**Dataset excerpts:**
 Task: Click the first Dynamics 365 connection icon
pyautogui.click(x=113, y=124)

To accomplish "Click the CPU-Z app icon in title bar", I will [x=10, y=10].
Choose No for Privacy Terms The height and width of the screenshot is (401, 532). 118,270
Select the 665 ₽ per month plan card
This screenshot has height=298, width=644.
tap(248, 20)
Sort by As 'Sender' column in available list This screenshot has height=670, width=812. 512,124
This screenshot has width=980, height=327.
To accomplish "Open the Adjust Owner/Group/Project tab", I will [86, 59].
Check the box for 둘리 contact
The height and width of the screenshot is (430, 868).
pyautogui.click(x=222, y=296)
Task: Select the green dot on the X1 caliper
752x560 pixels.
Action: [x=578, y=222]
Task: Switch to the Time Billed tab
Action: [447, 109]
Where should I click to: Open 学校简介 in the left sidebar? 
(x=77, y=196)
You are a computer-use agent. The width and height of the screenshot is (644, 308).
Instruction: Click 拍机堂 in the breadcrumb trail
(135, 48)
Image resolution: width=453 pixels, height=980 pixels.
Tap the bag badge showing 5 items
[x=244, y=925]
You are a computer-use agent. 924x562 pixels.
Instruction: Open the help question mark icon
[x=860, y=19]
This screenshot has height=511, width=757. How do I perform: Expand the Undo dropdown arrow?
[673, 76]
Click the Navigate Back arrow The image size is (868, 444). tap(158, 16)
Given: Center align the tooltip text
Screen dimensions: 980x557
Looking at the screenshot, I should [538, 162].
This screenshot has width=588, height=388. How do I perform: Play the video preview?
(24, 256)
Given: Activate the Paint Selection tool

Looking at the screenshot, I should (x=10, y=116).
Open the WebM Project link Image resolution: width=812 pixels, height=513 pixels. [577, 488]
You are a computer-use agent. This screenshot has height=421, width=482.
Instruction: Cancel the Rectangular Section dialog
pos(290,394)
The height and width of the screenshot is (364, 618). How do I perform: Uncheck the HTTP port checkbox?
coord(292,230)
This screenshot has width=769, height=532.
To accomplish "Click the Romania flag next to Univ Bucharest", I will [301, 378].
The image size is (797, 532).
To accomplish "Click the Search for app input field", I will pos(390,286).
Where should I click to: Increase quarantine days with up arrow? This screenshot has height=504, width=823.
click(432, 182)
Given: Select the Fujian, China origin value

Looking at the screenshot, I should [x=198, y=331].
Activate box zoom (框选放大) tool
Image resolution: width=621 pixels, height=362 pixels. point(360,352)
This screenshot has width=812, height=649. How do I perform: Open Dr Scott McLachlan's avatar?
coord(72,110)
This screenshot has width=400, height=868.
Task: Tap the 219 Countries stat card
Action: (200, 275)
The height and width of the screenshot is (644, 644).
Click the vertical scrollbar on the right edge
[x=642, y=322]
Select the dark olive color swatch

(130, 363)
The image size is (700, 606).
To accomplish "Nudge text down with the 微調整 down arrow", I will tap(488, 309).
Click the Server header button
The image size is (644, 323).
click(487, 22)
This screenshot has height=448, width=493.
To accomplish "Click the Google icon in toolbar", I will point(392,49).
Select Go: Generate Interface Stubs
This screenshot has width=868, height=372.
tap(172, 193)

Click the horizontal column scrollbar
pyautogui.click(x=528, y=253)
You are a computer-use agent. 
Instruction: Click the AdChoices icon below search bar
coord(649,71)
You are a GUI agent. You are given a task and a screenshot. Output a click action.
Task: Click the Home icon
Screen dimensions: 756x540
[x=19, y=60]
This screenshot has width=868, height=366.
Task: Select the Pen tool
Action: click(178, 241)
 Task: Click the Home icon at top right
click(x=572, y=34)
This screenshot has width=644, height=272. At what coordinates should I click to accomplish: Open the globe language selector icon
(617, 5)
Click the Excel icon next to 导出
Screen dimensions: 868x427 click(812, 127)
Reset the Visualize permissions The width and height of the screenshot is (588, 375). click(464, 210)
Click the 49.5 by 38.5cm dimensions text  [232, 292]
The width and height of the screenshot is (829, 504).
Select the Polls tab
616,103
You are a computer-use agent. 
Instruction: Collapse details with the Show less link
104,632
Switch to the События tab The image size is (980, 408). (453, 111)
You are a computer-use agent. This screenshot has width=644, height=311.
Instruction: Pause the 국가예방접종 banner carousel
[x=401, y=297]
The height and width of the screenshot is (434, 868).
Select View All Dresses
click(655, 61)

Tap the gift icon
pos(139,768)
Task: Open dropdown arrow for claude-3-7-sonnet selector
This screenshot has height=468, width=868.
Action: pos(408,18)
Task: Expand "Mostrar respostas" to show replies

**Activity:** Make an exact copy of every line from the one with "Task: Open dropdown" to the end of the data, with the first and last of those lines included.

**Result for this exercise:**
Task: Open dropdown arrow for claude-3-7-sonnet selector
This screenshot has height=468, width=868.
Action: pos(408,18)
Task: Expand "Mostrar respostas" to show replies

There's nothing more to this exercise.